Myles Kim, PhD (UVA) & Katrin Nitz, PhD (Mayo) have been awarded a mini-grant of $50,000 for their work in developing a tissue/disease-specific training model in atherosclerotic plaques.

Myles M. Kim, PhD

The LeDucq CHECKPOINT ATHERO aims to characterize the cell type specific immune checkpoint (IC) expression profiles during atherogenesis. Transcriptomics of atherosclerotic plaques helps detail mechanistic IC signaling pathways. Recently, single-cell RNA-sequencing (scRNA-seq) has become an integral part of cardiovascular research and superseded bulkRNA-seq to gain insight intoa single-cell resolution. These two techniques are closely related: scRNA-seq data retains cell-specific barcode information. Removing this barcode effectively converts it into bulkRNA-seq. The reserve conversion–from bulkRNA-seq back to scRNA-seq remains nearly impossible. In this project, they develop and train a machine-learning model using a Gaussian-mixture variational autoencoder for converting bulkRNA-seq data into synthetic scRNA-seq data. We will use bulk and scRNA-seq data from the aortas of a 30-week old ApoE-/- mice cohort to train and test the model to generate representative scRNA-seq data. This model will be applied to existing RNA-seq data from a time-course atherosclerosis study to gain single-cell level insights.

Congratulations to Myles and Katrin!

- [To do]:
1. According to the grant announcement, what kind of machine-learning model is used to convert bulkRNA-seq data into synthetic scRNA-seq data?
2. Write out a passage of the grant announcement word for word. Begin at the words "Myles Kim, PhD" and stop after "in atherosclerotic plaques.".

- [Available data]:
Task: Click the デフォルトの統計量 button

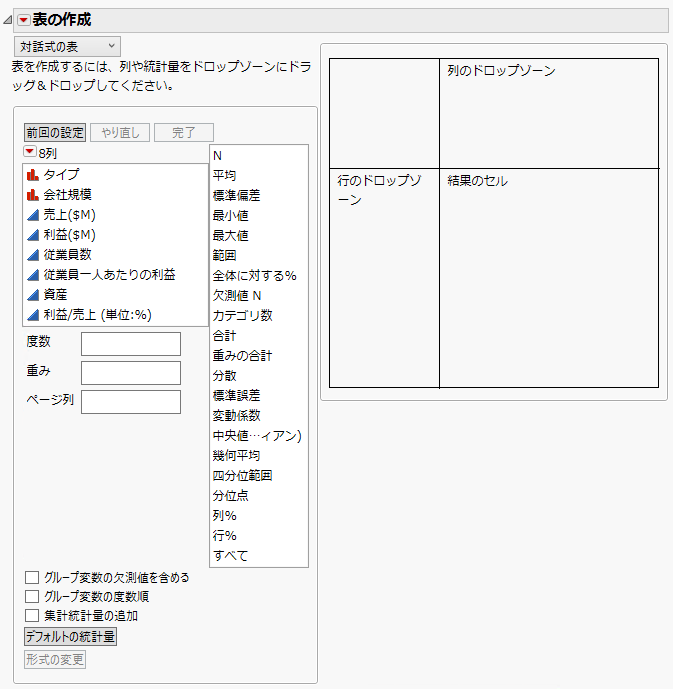Action: click(70, 636)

- [Answers to each task]:
1. A Gaussian-mixture variational autoencoder.

2.
Myles Kim, PhD (UVA) & Katrin Nitz, PhD (Mayo) have been awarded a mini-grant of $50,000 for their work in developing a tissue/disease-specific training model in atherosclerotic plaques.